▶ Set exercise:
Copy the stretch of records from the line with "Image resolution: width=842" through the line with "This screenshot has width=1521, height=721.", swapping "Projects" for "Reports" and keeping everything else the same.

▶ Input rows:
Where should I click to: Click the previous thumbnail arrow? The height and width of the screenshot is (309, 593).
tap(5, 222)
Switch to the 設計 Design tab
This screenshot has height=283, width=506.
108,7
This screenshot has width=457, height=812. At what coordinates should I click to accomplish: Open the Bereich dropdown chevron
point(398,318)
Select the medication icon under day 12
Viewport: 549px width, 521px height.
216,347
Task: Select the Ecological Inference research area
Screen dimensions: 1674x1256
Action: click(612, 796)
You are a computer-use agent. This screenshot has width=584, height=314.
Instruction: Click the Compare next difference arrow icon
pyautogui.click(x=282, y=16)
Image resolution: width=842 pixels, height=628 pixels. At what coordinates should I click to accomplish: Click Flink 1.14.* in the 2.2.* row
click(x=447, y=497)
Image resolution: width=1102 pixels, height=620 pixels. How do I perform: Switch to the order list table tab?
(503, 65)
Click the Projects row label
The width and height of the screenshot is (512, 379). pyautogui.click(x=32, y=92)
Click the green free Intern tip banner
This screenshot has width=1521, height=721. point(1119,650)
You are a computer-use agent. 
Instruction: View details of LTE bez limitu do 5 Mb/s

▶ Solution to the problem:
Image resolution: width=842 pixels, height=628 pixels. At what coordinates should I click to accomplish: Click Flink 1.14.* in the 2.2.* row
click(x=447, y=497)
Image resolution: width=1102 pixels, height=620 pixels. How do I perform: Switch to the order list table tab?
(503, 65)
Click the Reports row label
The width and height of the screenshot is (512, 379). pyautogui.click(x=32, y=92)
Click the green free Intern tip banner
This screenshot has width=1521, height=721. point(1119,650)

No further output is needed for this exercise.